Sambil nunggu siaran langsung badminton, olimpiade Rio 2016 di stasiun tv swasta, coba-coba lihat saluran-saluran tetangga. Ehh … ikutan nonton sinetron produksi lokal. Gak apa-apa, sekaligus pengin tahu berhubung sudah lama gak menontonnya.
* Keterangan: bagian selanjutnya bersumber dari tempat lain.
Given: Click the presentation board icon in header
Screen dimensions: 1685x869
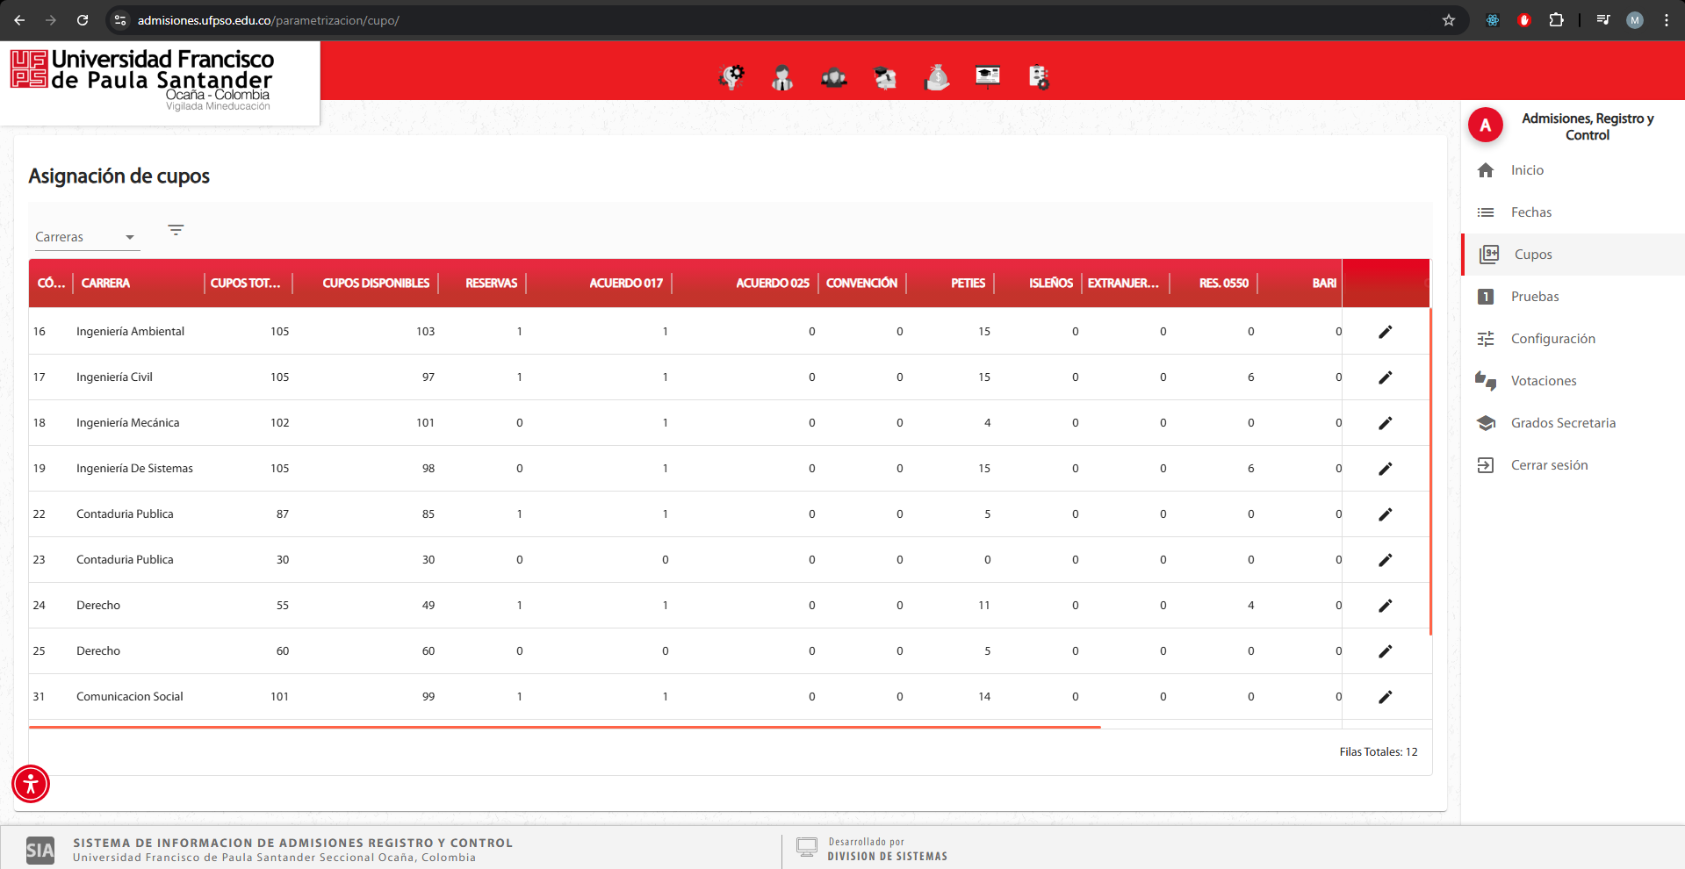Looking at the screenshot, I should tap(988, 77).
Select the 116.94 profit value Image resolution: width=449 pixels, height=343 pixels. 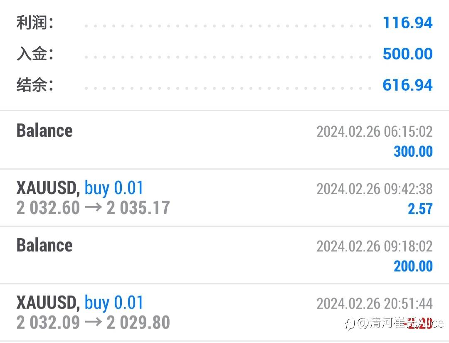click(x=407, y=22)
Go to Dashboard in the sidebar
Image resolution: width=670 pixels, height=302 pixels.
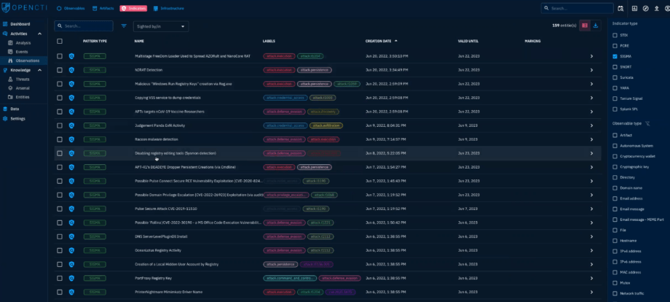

Aktrisnya cantik-cantik, aktornya ganteng-ganteng, baik yang muda maupun yang tua. Cerita tentang eksekutif muda. Pria muda gagah berdasi keluar dari ruang kantornya, tak lupa memberikan perintah ini-itu ke sekretarisnya. Memberi kesan sebagai pejabat tinggi di perusahaan tersebut. Masuk ke ruang dirut pershn yang ternyata bapaknya sendiri, chitchat sebentar lalu anak muda itu pamit keluar kantor, bermobil sport, menjemput perempuan muda cantik di rumah mewahnya, untuk makan siang di sebuah resto. Cerita berikutnya ya cuma hahahihi saja dan berujung keperkawinan mewah dengan warisan sebuah perusahaan besar karena sang bapak mau menikmati pensiun. Hadeuh … ini cerita apa sebetulnya ?? Raam Punjabi pernah berujar bahwa thema seperti ini adalah “memberi harapan”, bukan mimpi.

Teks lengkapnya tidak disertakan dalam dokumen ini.